Les nouvelles en provenance du front ne sont, pourtant, pas uniquement négatives. Ce mardi, les autorités ukrainiennes ont annoncé que leurs troupes étaient entrées dans le village de Robotyne, dans la région de Zaporijia. «Les soldats de la 47e brigade ont organisé l'évacuation des civils», a déclaré, images à l'appui, la vice-ministre de la Défense, Hanna Malyar.
Elle a rappelé que les Russes continuent de bombarder la localité et que «les combats se poursuivent», mais, selon plusieurs sources, les Ukrainiens contrôlent désormais la majeure partie du village.
La prise imminente de cette localité est «tactiquement significative» pour l'Ukraine, estime le centre de réflexion américain «Institute for the Study of War» (ISW). Pas vraiment pour sa taille - Robotyne compte quelque 480 habitants, mais pour son emplacement: le village est situé à proximité de la première ligne de défense russe. L'ISW développe:
Dans cette partie du front, la Russie peut compter sur trois lignes de défense concentriques, rapporte le Washington Post. Or, selon les observations de l'ISW, la deuxième ligne semble être «nettement moins bien défendue» que la première. Il s'agit d'un élément très important pour les troupes ukrainiennes, dont l'avancée a été en large partie freinée par les fortifications et les mines russes.
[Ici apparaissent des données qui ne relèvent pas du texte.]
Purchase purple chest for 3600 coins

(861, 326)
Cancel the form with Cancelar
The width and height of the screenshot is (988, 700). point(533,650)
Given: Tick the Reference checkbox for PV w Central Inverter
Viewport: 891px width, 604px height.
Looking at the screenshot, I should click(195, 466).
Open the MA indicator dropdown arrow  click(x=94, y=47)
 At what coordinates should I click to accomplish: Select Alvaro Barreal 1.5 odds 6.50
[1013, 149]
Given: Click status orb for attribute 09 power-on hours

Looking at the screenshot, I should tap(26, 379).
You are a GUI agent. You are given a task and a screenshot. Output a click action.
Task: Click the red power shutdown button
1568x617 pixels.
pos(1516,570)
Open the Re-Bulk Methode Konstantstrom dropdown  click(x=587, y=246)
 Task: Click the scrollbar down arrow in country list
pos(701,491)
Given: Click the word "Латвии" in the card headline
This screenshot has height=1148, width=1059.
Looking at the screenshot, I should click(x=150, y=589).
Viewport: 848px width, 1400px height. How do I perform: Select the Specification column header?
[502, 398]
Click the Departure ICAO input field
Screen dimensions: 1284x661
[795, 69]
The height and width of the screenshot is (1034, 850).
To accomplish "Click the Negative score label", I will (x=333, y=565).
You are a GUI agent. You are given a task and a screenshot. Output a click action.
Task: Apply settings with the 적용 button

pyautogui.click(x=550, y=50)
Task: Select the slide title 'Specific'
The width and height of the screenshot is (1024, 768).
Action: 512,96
Dans les mois précédant le début de la contre-offensive, les Russes ont bâti un énorme système défensif dans les territoires occupés dans l'est et le sud de l'Ukraine: un ruban composé de champs de mines, dents de dragon, tranchées et positions d'artillerie s'étendant sur plus de 800 kilomètres.
La suite s'annonce difficile. Après Robotyne, les forces ukrainiennes visent la ville de Melitopol, située à une centaine de kilomètres plus au sud. Il s'agit d'une cible essentielle pour la poursuite de la contre-offensive, rapporte le Washington Post, car elle est considérée comme la porte d'entrée de la Crimée. La ville se trouve à l'intersection de deux autoroutes et d'une ligne de chemin de fer qui permettent à la Russie d'acheminer du personnel et du matériel militaire de la péninsule vers le sud de l'Ukraine.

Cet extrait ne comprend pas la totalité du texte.